Sadly, it seems many political leaders view libraries as a “nice” community amenity that is to be supported only when we can afford it. But that’s a dangerous march of folly. The reality is that libraries are an essential part of communities we can’t afford to lose.
I know making this case may sound quaint. No doubt many of us have a happy picture in our mind of the smiling librarian reading to us as children or helping us find a book deep in the stacks. But there’s nothing nostalgic or soft-hearted about the case to be made for libraries. There are more than 15,000 public libraries in the U.S., and public opinion surveys consistently show that they’re the most trusted of community institutions, second only to local police departments.

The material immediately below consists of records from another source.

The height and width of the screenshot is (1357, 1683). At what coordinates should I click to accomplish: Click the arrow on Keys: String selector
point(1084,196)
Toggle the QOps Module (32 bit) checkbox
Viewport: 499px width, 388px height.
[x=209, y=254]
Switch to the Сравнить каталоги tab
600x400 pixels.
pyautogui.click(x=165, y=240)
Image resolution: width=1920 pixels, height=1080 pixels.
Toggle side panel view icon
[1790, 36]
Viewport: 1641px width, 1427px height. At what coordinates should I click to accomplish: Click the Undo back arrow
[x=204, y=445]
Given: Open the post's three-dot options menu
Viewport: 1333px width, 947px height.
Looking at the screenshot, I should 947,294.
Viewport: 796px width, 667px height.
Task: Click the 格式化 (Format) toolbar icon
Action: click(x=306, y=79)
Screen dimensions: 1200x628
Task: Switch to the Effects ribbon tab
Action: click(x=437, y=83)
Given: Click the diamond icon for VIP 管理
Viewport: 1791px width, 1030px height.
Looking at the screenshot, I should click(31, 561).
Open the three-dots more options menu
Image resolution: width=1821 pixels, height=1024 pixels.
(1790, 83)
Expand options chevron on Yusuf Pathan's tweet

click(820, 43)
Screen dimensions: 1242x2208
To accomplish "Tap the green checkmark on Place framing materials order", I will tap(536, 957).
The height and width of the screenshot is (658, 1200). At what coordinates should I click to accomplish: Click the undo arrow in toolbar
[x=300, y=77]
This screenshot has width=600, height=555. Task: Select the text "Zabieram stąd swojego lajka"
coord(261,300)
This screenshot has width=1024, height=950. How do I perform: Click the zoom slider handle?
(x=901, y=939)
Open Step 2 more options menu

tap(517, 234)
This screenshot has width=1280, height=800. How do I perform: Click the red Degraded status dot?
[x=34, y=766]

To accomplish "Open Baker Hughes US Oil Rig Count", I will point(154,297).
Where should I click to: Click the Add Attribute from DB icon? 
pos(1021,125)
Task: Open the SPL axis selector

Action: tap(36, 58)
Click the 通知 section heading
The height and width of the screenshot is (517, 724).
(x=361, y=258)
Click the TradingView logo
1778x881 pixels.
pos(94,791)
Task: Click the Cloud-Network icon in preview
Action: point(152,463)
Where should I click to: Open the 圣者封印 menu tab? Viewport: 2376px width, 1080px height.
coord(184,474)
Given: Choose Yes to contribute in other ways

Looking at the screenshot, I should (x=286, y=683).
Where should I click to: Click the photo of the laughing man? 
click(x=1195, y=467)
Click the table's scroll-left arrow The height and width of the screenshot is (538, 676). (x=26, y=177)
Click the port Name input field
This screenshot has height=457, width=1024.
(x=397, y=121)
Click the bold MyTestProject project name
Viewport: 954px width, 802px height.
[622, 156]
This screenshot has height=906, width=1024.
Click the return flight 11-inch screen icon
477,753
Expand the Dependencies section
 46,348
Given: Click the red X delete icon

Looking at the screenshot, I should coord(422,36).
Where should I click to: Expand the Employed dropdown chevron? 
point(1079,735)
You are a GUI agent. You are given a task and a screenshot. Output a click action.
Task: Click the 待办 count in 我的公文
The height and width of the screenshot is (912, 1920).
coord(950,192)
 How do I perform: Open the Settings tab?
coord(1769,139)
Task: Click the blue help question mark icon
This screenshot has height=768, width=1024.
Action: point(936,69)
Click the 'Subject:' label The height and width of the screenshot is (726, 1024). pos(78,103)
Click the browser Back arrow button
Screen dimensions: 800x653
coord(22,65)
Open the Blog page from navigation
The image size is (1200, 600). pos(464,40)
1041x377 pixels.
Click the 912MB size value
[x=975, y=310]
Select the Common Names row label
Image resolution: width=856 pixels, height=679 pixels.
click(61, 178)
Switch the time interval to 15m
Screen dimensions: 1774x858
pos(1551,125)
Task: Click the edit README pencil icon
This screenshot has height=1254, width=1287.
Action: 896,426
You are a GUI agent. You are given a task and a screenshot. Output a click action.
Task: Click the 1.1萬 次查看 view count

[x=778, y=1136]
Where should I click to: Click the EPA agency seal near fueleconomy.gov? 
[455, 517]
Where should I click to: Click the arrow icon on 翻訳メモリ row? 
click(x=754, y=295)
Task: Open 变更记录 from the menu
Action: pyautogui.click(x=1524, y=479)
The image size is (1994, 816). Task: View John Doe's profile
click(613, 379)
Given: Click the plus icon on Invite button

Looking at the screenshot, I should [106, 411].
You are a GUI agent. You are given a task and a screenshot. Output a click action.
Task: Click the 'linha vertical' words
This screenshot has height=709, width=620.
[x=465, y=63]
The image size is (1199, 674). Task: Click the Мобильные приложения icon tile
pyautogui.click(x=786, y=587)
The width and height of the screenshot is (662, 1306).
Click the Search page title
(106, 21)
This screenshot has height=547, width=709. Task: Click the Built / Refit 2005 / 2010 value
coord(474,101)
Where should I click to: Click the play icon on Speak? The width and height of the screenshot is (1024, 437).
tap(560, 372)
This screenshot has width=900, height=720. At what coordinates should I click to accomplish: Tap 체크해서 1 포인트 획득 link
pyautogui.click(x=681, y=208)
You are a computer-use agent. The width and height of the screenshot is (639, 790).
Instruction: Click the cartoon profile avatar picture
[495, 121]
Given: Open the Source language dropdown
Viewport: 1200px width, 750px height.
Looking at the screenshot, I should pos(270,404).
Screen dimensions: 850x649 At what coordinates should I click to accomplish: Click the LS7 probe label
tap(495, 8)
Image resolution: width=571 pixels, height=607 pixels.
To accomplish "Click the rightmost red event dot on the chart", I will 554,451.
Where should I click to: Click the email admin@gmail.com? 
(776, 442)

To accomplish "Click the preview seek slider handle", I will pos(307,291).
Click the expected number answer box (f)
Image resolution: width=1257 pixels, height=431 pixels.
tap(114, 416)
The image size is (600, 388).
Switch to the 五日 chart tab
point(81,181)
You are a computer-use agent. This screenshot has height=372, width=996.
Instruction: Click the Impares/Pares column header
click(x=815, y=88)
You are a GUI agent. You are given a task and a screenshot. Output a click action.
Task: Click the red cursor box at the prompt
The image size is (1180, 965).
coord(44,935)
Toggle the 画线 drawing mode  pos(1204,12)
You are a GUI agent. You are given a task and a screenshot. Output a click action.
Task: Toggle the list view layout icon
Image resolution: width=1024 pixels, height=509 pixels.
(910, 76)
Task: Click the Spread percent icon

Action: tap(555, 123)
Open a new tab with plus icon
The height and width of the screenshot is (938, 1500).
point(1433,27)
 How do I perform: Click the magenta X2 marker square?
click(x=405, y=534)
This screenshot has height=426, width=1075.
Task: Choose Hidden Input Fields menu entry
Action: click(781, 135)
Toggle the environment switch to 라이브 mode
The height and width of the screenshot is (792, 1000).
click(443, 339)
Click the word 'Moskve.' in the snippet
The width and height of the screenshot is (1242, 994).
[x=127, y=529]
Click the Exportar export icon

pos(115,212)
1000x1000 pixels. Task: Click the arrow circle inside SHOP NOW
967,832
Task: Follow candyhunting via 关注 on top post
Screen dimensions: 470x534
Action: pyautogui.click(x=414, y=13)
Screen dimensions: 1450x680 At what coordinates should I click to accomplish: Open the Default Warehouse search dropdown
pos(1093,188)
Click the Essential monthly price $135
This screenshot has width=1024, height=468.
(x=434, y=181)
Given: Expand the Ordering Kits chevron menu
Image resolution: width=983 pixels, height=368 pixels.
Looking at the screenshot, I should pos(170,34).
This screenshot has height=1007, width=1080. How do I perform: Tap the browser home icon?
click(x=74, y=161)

At a time in our society when we can be consumed about our own good, we need libraries as front-line creators of the common good. Indeed libraries are central to us making community a common enterprise again – where we care about the health of our community, where we innovate to create new pathways forward, and where people have the opportunity to fulfill their God-given potential. Libraries have the potential to span boundaries by bringing people and groups together across dividing lines and helping to address common challenges in a way that strengthens the civic and social fabric of our communities.
In Youngstown, Ohio, the public library provides financial literacy classes to individuals so they and their families can become economically self-sufficient and have a real shot at the American Dream. In Burlington, KY, the library has created a EARN SPEND SAVE program to engages kids, teens and adults with a series of year-long workshops with practical financial programs. The Spartanburg, S.C., library has a new center for local teens where after school they do their homework, learn new skills and hang out, all safe and supervised and off the streets.
In Spokane, Wash., the county library has become a convener by bringing local residents together to talk about their shared aspirations for their communities and helping people find ways to act on those aspirations; its efforts are combating the divisive and often toxic public discourse we too often experience in public life and politics nowadays. And in Washington, D.C. the new library director envisions the public library being a place for workplace innovation, meant to facilitate the creative economy at all levels.
At a time when so many organizations and groups have turned inward to protect their own good – their fund-raising, turf, and at times overly narrow agendas – libraries are a uniquely trusted local institution that has as its mission the health and vitality of the communities it serves.
They are one of the last protectors of the common good.
That’s why I’m placing my bets on libraries. In addition to the work in Texas, we also have been working with libraries from across the country over the past two years in a partnership with the American Library Association, supported in part by a grant from the Gates Foundation. And I’ve had the good fortune to speak at scores of state library association and other conferences from New Jersey to Idaho, Michigan to Maine.
Now is not the time to cut support for libraries. It should be vastly increased. This is not some feel-good cause harkening us back to a bygone era; rather it is a hard-headed, strategic investment in the common good. People want to restore their faith that we can come together and get things done; that we can produce a sense of possibility and hope in our communities for all people. Libraries are essential in helping us build this new path.